** Listed entries **

*** Begin section ***

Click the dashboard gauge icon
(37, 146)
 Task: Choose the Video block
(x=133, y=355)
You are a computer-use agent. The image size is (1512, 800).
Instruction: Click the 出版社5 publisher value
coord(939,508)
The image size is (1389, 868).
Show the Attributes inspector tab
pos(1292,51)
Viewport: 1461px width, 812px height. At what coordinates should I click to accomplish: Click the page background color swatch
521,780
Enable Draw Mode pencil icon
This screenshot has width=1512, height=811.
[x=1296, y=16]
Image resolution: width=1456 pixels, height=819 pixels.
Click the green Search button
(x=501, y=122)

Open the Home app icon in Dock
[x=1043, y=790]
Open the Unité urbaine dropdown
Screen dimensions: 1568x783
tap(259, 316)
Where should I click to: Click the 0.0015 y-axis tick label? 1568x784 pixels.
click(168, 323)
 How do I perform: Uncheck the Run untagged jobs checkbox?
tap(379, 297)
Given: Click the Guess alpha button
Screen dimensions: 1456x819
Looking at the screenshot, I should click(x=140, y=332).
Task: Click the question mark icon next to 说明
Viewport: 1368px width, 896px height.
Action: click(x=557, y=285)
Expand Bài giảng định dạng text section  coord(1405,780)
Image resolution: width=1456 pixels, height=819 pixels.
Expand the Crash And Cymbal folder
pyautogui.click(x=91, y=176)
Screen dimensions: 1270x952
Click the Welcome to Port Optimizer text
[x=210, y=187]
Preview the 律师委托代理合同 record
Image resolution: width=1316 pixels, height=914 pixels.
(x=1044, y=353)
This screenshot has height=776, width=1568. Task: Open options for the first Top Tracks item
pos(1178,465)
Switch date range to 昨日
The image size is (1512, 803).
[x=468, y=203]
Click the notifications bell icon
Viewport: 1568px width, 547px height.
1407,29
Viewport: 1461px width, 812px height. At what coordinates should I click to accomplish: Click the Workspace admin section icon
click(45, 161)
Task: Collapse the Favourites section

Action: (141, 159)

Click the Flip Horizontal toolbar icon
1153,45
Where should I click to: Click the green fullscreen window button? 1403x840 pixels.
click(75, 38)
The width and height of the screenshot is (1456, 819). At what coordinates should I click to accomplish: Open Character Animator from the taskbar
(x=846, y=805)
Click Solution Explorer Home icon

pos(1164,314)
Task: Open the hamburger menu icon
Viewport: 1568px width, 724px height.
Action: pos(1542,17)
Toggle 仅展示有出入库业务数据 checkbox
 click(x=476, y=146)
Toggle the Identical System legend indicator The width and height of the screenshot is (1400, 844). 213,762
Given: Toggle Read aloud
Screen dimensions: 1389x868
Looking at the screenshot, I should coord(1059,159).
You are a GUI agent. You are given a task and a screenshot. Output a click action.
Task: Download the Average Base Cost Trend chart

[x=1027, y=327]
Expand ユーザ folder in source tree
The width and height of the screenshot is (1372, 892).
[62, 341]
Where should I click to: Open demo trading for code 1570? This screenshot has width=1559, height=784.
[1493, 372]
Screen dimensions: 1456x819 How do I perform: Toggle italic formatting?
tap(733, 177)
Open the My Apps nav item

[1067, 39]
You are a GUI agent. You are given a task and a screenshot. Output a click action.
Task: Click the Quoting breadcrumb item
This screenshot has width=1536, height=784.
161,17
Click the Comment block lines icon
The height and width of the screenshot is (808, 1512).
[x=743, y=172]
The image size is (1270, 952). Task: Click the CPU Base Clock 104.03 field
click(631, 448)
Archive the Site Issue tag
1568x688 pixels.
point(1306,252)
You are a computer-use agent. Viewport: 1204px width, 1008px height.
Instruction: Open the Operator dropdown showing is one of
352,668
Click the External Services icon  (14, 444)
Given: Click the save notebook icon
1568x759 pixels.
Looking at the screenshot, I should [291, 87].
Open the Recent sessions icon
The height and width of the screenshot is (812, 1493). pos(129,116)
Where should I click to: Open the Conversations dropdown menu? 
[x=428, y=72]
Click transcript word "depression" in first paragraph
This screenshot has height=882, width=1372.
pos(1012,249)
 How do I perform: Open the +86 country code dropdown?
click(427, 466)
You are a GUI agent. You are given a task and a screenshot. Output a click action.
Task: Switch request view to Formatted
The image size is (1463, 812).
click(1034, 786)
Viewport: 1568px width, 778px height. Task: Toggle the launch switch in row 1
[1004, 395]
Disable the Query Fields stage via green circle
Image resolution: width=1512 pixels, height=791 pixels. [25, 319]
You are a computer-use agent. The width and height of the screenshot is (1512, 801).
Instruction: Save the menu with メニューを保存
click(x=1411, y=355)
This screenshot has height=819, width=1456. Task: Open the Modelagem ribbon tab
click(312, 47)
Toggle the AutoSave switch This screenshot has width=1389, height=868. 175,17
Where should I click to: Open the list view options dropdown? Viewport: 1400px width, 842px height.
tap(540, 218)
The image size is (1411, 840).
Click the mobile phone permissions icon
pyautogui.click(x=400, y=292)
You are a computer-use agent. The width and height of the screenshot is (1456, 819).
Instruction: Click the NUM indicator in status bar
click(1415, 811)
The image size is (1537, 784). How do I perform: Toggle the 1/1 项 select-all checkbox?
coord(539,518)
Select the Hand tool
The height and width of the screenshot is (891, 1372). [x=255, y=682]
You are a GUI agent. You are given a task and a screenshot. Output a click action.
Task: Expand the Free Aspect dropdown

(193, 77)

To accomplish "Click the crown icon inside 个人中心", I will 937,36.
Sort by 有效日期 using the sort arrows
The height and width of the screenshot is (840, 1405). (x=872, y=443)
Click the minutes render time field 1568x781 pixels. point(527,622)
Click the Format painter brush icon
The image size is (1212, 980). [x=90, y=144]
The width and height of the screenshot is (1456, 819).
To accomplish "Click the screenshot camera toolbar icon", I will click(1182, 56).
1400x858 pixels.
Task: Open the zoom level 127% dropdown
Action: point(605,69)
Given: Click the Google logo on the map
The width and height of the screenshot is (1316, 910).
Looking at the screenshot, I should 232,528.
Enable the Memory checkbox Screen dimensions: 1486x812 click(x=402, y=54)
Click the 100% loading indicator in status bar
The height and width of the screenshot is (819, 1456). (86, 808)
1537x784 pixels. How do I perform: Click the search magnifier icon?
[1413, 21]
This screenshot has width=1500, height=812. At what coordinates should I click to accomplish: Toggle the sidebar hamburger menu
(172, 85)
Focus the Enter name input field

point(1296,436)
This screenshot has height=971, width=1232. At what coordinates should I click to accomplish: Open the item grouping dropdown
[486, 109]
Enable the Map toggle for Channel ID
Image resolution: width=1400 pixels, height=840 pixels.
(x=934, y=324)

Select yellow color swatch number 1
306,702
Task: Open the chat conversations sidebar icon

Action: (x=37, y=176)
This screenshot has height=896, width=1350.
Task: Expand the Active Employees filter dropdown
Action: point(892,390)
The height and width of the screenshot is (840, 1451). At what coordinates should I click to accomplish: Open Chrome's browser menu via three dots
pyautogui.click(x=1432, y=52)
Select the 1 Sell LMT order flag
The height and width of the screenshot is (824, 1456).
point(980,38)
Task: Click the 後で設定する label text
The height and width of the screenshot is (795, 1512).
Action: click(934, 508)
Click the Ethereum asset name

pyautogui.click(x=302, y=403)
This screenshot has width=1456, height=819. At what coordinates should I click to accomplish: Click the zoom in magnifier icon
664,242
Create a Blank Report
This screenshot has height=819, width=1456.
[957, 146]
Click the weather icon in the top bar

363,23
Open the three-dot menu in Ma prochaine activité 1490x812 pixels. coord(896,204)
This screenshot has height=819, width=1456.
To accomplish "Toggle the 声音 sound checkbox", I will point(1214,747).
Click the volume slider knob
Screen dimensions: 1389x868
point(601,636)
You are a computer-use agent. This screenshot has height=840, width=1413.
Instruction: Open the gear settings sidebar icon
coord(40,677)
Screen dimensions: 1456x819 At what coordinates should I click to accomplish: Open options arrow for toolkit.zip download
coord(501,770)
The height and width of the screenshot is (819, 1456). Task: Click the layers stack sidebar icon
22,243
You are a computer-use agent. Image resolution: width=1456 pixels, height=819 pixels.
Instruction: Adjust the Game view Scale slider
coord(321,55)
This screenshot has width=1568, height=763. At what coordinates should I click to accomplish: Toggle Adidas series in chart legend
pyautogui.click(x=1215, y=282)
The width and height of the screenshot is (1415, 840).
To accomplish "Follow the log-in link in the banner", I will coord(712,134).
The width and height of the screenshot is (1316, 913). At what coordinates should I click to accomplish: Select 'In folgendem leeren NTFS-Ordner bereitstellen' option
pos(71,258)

*** End section ***

** What you should do **
Each line, beginning at the one that contains "Click the volume slider knob" and continuing through the end of the records, must be written out exactly, first and last included.

** Result of the exercise **
Click the volume slider knob
Screen dimensions: 1389x868
point(601,636)
You are a computer-use agent. This screenshot has height=840, width=1413.
Instruction: Open the gear settings sidebar icon
coord(40,677)
Screen dimensions: 1456x819 At what coordinates should I click to accomplish: Open options arrow for toolkit.zip download
coord(501,770)
The height and width of the screenshot is (819, 1456). Task: Click the layers stack sidebar icon
22,243
You are a computer-use agent. Image resolution: width=1456 pixels, height=819 pixels.
Instruction: Adjust the Game view Scale slider
coord(321,55)
This screenshot has width=1568, height=763. At what coordinates should I click to accomplish: Toggle Adidas series in chart legend
pyautogui.click(x=1215, y=282)
The width and height of the screenshot is (1415, 840).
To accomplish "Follow the log-in link in the banner", I will coord(712,134).
The width and height of the screenshot is (1316, 913). At what coordinates should I click to accomplish: Select 'In folgendem leeren NTFS-Ordner bereitstellen' option
pos(71,258)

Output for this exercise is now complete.